WORK INSTRUCTIONS: The answer must consist solely of the line that contains "For every named" and all subsequent lines of the data, each reproduced exactly.

*** RECORDS SHOWN

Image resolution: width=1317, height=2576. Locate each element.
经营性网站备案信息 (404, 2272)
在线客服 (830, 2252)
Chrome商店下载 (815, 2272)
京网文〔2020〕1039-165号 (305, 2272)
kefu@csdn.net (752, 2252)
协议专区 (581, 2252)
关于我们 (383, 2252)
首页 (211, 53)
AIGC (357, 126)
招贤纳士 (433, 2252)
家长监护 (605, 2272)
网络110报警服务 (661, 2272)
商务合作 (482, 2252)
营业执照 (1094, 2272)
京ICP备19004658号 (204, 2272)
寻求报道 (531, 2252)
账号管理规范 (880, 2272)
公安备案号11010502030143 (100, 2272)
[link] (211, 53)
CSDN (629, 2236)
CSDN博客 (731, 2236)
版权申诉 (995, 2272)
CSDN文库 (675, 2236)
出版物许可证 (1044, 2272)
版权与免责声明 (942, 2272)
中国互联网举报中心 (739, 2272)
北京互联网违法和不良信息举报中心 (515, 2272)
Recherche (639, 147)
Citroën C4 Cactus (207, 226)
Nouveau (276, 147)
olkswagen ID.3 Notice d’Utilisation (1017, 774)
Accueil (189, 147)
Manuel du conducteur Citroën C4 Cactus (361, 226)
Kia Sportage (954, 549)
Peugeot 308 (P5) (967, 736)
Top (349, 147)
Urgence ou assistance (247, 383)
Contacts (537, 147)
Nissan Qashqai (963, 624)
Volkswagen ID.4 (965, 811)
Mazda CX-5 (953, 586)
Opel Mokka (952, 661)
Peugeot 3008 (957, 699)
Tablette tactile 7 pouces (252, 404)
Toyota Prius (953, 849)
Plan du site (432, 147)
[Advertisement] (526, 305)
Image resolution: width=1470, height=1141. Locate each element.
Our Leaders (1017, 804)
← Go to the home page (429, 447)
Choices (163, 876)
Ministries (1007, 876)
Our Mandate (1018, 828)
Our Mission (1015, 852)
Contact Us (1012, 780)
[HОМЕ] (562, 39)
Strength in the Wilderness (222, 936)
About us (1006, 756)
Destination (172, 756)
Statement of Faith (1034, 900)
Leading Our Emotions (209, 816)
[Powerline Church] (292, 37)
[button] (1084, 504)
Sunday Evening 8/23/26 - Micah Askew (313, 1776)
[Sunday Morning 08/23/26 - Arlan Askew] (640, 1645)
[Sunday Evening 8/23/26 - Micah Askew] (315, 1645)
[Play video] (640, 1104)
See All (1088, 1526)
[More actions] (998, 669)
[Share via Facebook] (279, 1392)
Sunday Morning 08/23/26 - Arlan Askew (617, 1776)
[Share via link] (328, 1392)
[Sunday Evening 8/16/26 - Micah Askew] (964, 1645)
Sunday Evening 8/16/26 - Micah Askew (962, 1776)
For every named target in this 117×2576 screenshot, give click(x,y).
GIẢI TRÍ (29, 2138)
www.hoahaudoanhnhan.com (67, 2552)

******

RESULT:
For every named target in this 117×2576 screenshot, give click(x,y).
GIẢI TRÍ (29, 2138)
www.hoahaudoanhnhan.com (67, 2552)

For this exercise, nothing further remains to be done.